Но продолжил он путь не раньше, чем украдкой вынул что-то из мешка и переложил себе в карман штанов.
Они прошли еще несколько десятков метров, когда бреньканье музыки в кукле и световые вспышки стали слабеть.
— Мне показалось, или… — встревожено спросил Иван.
— Нет. У нее кончается магический заряд, — с видом знатока пояснил Агафон.
— И что?..
— Надо ее ненадолго выключить, минут на пять, чтобы она сама собой подзарядилась, и продолжим.
— А это время мы будем сидеть в темноте? — уточнил Иванушка.
— Да, — ответил маг и улыбнулся как человек, который учился улыбаться по учебнику.
Переведенному с английского на русский слепоглухонемым китайцем.
При помощи немецко-украинского словаря.
Несмотря на почти овеществленное чувство страха, висевшее, казалось, во влажном спертом воздухе и обволакивавшее их с ног до головы, пять минут темноты прошли без приключений.
Через пять минут Агафон дрожащими пальцами снова надавил три раза на колпачок куклы, и ее возобновившиеся с прежней силой звяканье и мигание были встречены путниками как райская музыка в полуденном саду.
— Ну, вот, — скрывая, что ему хотелось сказать на самом деле, проговорил Агафон. — Я же говорил. Все будет хорошо.
— И к тому же дорога пошла наверх, тебе не кажется?

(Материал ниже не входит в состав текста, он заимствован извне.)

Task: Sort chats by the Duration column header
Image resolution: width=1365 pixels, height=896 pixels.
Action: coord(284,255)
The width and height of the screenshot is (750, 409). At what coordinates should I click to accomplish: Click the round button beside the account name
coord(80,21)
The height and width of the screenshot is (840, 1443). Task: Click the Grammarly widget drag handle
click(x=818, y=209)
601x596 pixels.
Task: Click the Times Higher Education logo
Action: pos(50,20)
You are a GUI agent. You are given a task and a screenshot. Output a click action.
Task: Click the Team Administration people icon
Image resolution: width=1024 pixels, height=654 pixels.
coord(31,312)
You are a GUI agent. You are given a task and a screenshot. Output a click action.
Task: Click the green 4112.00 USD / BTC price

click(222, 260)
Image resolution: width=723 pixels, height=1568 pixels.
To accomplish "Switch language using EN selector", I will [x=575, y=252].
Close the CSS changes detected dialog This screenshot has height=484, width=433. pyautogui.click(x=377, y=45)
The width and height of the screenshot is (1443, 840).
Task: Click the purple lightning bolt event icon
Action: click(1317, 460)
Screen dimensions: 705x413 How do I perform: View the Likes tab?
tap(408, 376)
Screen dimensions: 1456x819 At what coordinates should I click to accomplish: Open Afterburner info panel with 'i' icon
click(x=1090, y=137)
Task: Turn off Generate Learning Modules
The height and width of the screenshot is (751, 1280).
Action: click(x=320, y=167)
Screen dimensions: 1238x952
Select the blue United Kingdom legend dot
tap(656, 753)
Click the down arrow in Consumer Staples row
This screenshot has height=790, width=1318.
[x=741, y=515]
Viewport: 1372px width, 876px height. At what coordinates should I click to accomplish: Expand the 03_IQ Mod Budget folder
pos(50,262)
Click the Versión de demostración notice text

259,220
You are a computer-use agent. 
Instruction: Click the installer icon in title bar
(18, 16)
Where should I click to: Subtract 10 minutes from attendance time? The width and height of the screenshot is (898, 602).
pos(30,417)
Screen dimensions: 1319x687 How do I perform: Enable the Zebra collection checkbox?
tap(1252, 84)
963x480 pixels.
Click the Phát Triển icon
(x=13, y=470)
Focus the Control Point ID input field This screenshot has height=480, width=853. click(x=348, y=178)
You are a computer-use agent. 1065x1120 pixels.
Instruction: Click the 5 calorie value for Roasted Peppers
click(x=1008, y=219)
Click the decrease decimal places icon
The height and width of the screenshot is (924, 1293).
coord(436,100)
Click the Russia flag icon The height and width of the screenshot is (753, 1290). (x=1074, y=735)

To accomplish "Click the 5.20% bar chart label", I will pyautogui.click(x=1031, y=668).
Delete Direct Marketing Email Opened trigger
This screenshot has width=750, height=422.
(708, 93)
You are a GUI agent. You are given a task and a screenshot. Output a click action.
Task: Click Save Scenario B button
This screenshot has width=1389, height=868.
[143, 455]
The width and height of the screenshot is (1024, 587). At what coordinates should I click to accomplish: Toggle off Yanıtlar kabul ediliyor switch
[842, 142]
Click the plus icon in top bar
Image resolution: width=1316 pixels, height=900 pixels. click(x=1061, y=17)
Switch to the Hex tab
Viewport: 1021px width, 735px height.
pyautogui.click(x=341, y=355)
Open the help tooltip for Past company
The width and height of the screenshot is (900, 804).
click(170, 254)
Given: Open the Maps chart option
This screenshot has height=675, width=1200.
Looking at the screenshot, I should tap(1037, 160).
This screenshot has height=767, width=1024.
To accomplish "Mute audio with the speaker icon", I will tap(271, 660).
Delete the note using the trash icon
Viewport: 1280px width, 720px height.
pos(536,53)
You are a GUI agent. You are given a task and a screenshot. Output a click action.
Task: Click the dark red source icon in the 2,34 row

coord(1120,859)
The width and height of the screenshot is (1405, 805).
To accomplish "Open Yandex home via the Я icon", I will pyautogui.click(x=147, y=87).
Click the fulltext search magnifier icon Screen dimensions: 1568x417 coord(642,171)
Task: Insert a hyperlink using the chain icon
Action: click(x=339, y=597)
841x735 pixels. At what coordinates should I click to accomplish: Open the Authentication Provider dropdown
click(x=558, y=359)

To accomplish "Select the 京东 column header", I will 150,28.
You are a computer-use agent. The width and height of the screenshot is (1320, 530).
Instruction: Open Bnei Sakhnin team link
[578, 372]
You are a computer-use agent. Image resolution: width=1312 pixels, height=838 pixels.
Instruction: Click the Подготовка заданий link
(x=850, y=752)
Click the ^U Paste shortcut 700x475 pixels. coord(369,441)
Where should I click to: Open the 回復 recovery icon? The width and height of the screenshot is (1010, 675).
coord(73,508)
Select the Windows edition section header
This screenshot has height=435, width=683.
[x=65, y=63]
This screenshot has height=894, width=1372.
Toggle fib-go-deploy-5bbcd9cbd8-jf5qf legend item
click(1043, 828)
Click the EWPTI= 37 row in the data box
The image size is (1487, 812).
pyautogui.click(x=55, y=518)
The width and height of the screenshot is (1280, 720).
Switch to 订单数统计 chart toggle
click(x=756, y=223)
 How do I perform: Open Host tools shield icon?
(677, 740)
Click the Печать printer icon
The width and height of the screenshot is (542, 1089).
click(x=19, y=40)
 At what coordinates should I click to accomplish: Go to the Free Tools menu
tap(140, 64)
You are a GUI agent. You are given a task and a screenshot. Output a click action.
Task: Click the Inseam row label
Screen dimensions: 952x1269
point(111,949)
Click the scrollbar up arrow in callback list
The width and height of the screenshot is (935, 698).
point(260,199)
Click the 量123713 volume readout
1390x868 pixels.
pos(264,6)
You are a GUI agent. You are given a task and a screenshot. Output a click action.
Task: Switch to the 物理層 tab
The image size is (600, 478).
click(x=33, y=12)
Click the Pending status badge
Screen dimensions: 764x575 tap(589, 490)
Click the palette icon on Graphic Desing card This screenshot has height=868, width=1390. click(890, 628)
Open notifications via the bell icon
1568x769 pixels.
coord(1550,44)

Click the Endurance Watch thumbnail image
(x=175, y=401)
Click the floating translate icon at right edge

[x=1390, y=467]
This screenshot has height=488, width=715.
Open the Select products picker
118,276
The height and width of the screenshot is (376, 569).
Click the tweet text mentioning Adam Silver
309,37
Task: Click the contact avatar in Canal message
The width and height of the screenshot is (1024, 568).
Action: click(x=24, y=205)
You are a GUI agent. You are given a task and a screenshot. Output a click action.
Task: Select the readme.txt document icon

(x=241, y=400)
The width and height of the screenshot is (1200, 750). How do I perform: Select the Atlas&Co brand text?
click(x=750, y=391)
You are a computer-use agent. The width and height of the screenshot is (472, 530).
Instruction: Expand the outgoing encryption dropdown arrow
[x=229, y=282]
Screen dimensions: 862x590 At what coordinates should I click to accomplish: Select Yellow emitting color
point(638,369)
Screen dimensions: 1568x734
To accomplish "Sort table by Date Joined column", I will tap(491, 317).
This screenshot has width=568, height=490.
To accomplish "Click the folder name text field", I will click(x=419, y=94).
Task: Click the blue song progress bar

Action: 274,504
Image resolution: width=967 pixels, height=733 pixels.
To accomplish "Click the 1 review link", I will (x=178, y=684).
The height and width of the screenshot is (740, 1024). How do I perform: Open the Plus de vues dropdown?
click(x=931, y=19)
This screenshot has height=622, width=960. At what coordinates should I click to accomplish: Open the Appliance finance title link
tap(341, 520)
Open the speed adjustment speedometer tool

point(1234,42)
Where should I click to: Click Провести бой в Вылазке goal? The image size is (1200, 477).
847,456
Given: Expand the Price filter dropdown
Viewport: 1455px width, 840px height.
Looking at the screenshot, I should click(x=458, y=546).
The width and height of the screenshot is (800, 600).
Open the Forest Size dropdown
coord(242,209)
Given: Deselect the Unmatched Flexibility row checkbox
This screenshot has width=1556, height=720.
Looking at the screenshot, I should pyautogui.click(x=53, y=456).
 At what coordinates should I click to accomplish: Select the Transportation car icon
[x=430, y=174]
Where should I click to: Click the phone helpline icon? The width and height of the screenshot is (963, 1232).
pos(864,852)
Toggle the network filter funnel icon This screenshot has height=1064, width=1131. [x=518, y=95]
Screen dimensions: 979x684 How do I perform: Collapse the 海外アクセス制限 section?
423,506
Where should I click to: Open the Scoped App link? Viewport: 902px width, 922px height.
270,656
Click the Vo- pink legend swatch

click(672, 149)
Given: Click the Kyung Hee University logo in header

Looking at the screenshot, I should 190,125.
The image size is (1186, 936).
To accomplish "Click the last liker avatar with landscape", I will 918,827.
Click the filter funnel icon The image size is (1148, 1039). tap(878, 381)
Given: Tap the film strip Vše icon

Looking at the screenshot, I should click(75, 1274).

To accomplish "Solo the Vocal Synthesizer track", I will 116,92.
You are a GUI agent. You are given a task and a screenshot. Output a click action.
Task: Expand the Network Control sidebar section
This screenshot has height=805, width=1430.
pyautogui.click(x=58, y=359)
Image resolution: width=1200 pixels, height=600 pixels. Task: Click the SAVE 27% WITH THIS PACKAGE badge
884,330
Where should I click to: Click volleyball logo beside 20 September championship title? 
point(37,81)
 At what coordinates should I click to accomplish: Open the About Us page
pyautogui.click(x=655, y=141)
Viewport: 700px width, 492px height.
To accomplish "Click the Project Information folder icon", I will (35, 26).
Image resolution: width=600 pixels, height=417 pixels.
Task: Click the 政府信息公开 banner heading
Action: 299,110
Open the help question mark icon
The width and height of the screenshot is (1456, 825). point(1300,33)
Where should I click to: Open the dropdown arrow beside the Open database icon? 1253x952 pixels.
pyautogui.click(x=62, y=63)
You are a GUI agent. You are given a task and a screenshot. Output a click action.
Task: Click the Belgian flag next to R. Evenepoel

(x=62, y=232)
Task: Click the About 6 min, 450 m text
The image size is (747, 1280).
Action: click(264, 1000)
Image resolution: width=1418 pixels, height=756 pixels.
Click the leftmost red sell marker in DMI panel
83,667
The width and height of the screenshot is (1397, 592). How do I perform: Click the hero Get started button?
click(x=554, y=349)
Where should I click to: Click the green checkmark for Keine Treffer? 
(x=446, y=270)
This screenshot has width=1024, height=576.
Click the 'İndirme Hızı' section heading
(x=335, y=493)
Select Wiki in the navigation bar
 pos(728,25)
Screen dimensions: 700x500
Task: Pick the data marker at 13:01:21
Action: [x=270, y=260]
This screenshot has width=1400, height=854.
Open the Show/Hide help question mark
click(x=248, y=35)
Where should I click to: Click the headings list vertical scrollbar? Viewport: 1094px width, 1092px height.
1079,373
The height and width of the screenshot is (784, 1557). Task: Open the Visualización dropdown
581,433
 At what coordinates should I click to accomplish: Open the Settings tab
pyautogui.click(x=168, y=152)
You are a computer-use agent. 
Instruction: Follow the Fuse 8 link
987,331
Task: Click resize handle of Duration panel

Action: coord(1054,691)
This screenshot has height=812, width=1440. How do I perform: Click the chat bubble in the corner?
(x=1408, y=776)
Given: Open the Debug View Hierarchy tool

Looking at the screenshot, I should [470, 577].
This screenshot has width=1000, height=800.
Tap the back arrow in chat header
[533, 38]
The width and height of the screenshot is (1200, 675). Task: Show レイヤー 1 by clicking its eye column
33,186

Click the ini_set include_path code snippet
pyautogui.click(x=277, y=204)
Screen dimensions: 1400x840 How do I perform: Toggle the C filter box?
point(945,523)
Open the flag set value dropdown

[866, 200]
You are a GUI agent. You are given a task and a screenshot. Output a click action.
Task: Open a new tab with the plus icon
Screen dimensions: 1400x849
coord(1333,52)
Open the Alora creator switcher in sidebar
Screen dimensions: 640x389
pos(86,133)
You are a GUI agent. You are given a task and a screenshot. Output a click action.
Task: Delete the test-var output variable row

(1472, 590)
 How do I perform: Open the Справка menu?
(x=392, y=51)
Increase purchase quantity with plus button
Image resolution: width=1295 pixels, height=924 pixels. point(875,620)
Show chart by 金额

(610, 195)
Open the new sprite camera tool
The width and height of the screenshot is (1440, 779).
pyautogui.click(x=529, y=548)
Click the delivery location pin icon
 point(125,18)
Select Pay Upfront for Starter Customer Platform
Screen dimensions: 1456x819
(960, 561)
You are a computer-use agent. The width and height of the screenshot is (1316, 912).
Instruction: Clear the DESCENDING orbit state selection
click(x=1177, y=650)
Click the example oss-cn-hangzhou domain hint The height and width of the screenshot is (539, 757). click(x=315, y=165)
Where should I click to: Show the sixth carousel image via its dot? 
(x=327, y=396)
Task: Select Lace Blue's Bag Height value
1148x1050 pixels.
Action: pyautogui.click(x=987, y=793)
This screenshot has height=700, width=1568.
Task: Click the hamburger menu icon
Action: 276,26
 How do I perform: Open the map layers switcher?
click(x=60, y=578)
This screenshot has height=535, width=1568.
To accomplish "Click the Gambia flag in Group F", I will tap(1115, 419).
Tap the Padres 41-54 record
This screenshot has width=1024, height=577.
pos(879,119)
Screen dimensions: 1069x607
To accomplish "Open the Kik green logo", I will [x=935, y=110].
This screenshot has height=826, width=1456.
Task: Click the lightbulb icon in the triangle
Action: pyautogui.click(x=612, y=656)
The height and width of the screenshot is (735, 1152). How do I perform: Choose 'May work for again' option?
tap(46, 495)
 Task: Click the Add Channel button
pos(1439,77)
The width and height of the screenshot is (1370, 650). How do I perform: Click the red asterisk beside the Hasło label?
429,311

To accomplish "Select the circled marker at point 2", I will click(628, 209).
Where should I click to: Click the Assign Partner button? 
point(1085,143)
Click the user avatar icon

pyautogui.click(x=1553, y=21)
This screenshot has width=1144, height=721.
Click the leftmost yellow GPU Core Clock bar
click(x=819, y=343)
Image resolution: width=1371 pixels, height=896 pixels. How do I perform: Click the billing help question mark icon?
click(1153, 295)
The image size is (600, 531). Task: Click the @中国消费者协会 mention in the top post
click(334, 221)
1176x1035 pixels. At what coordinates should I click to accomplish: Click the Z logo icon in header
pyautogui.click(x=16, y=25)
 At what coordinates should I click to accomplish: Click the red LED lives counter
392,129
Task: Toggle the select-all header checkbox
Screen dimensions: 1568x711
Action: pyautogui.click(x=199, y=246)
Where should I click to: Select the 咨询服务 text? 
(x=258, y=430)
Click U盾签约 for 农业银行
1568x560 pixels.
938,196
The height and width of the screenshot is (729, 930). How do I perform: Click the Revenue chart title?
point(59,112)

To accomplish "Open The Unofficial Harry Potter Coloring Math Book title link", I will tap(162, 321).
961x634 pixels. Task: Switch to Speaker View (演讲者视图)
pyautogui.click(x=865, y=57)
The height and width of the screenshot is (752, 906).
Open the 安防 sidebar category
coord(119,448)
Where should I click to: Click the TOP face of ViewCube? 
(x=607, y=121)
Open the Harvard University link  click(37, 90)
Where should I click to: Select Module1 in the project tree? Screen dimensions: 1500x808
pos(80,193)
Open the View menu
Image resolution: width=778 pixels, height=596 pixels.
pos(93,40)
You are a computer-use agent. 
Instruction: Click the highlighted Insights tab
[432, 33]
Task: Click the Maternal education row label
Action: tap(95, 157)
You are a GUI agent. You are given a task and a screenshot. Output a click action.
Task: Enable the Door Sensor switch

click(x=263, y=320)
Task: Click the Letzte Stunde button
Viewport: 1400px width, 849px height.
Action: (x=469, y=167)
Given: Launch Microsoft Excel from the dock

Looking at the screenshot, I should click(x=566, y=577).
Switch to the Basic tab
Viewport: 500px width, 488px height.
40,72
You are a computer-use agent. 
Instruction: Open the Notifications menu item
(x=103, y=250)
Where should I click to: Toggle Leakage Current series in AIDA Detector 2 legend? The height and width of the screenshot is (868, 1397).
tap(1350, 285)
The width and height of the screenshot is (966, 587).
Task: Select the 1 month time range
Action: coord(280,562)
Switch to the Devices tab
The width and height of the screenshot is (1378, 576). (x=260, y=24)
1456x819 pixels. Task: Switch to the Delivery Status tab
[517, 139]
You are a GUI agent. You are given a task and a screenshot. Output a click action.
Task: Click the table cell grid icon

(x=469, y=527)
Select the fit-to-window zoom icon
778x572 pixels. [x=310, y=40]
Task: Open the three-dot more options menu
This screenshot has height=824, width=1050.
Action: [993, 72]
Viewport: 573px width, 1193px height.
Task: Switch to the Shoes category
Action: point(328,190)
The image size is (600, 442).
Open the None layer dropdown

— Кажется. И стало не так сыро.
— Да.
Впереди стены и потолок хода сужались, грозя встретиться где-нибудь в недалеком будущем, но метров через десять передумали, и снова круто разбежались — потолок взмыл вверх, стены шарахнулись от них так, что они почувствовали себя как в огромном каменном зале без конца и без края, потому что и конец, и край его терялись где-то в непроглядной тьме.
Иванушке на начинающий поеживаться от непривычных ощущений ум пришло новое слово — "агорафобия".
Через несколько шагов кукла печально дзенькнула и прекратила подавать признаки жизни.
Но приятели даже не успели толком испугаться, потому что со стороны только что оставленного ими позади коридора зазвучало сначала астматическое свистящее дыхание с хрипом вперемежку, потом затопали тяжелые торопливые шаги и, наконец, показался рваный, пляшущий как гигантский светлячок на "экстази", огонь.
Нервы Агафона не выдержали, и он с душераздирающим воплем швырнул что-то, по звуку железное и круглое, в надвигающийся ужас, потом кинулся на Иванушку и повалил его на пол, вжав его и себя лицом в камень.